Incompatible changes in Factor 0.79
Sunday, October 30, 2005
Factor 0.79 is almost ready for release. There is a minor prettyprinter bug, and a show-stopper OpenGL failure on Windows that no doubt will be resolved soon. After that, I have to update the documentation, and it will be released. This release shakes things up a little, so I thought it would be worthwhile to post an entry about the most noticable changes, now that we have a number of active contributors.
First of all, the ifte
combinator has been renamed to if
.
Next up, literal syntax for various types has changed:
Data type
Old syntax
New syntax
Vector
{ 1 2 3 }
V{ 1 2 3 }
Array
None
{ 1 2 3 }
Hashtable
{{ [[ key value ]] ... }}
H{ [[ key value ]] ... }
Tuple
<< class slots ... >>
T{ class slots }
Complex number
#{ real imaginary }#
C{ real imaginary }
In particular, note that in 0.79, arrays play a much larger role in the
language. Formely, arrays were an implementation detail; they lived in
the kernel-internals
vocabulary, did not perform bounds checking, and
were only used internally to implement vectors and hashtables. In 0.79,
arrays have a literal syntax, are fully safe, and live in the arrays
vocabulary. Arrays are not resizable like vectors are, but are slightly
more efficient. This is the only real difference; the same operations
work on both, since Factor’s sequences are fully generic. Arrays are now
the preferred data type for literal sequences. In fact, literal vectors
are extremely rare; there’s really only two cases where they are
needed:
V{ } clone
– make a new, empty vector
[ 1 , 2 , 3 , ] V{ } make
– implicit sequence construction
This is why arrays now have the old vector syntax, and vectors now have a slightly more verbose syntax.
In particular, these changes have made the inspector display much more readable.
Finally, I also wanted to touch on a topic that I have discussed on IRC,
but never put in writing. Lists and conses are being phased out over
time. This does not affect the upcoming release of 0.79, but eventually
I hope that quotations can become a first-class immutable type with
underlying array storage; they will reuse the [ ... ]
syntax. Code
that uses conses to store data will be refactored to use arrays and
vectors instead. There are several reasons for this:
- Conses entail a 2x space overhead, and make the inner interpreter needlessly slow as it traverses the ‘cdr’ pointer while interpreting code. While the compiler makes this irrelevant, not all code is compiled. During bootstrap, interpretation overhead accounts for a significant portion of run time.
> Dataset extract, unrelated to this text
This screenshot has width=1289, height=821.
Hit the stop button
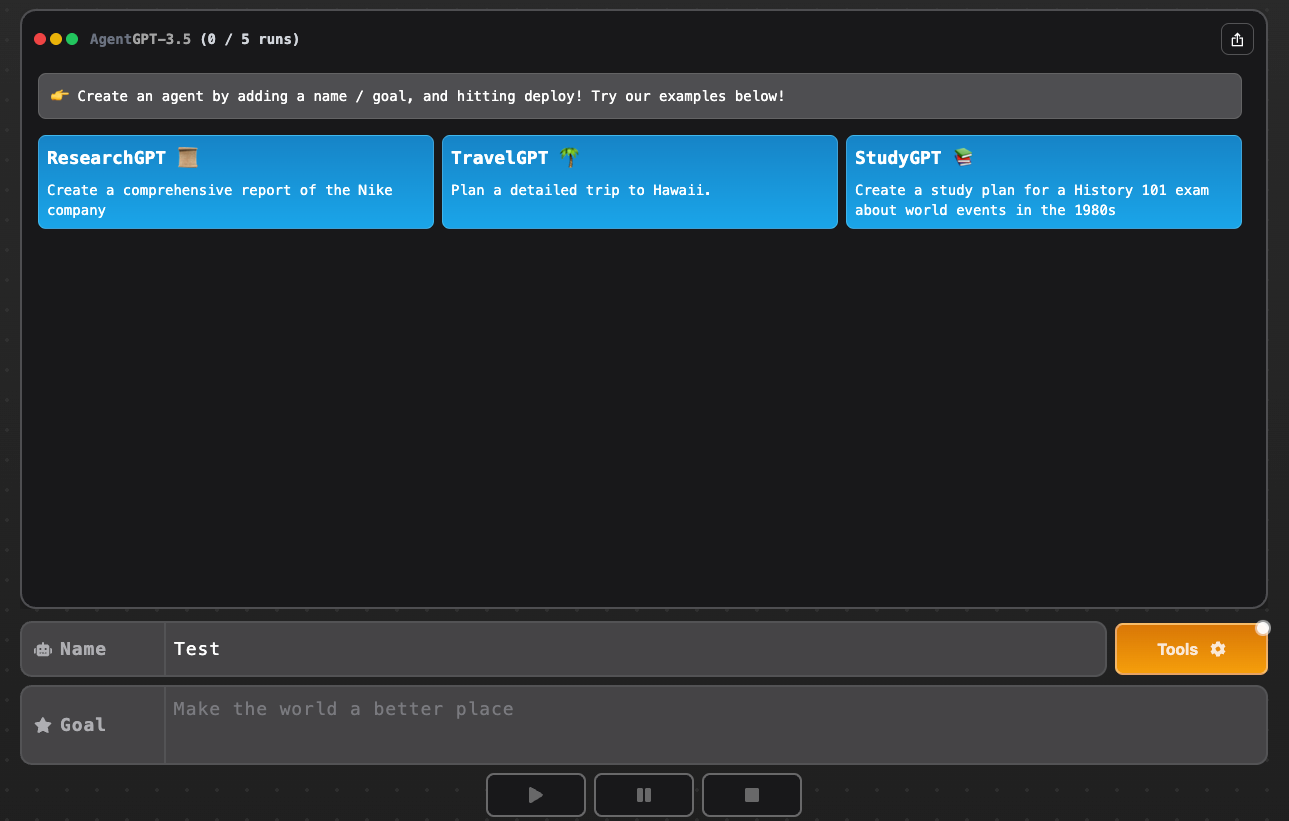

- If quotations become arrayed, first-class types, then the debugger
will be radically improved, and return stack traces will become much
more readable due to extra information available at run time.
Anybody who has looked at
:r
output knows what I mean. Its hard to understand if it is just a quotation soup, without any idea of what word each quotation came from. - Conses require their own implementations of algorithms such as
each
,map
,head
, and so on. Already, some combinators like2map
are only implemented for arrays, and result in a quadratic performance degradation with conses. I realize the “iterator” design pattern is supposed to eliminate this type of duplication, but iterators have performance and complexity of implementation problems. - The Factor programming style, which tends to favor the creation of new sequences from old ones rather than direct mutation, virtual sequences, and using combinators instead of explicit recursion, does not really require conses. Most algorithms can be expressed effectively using arrays and vectors instead.
- Factor’s conses are already quite constrained by being immutable. Thus circular lists cannot be implemented, which the main application of conses that is difficult to achieve with arrays.
- If a specific problem calls for conses, then nothing prevents anybody from implementing a library for working with them.
- Removal of conses would remove the requirement for the object memory manager to handle headerless objects. This will allow switching to a generational mark-sweep-compact garbage collector, which uses less memory than the generational copying collector we have now. Also, giving each object a header allows incremental GC to be implemented.
The total removal of conses from the core library is quite a major change. However, to keep the language lean and mean, this is something that should be done. Some people might find it surprising that I am still considering major changes to Factor, even as it is more than two years old. However, I did not have the benefit of extensive research and experience in language design before I began this effort, so I’d rather streamline my design while I still can rather than accumulate a large body of historical cruft and scar tissue.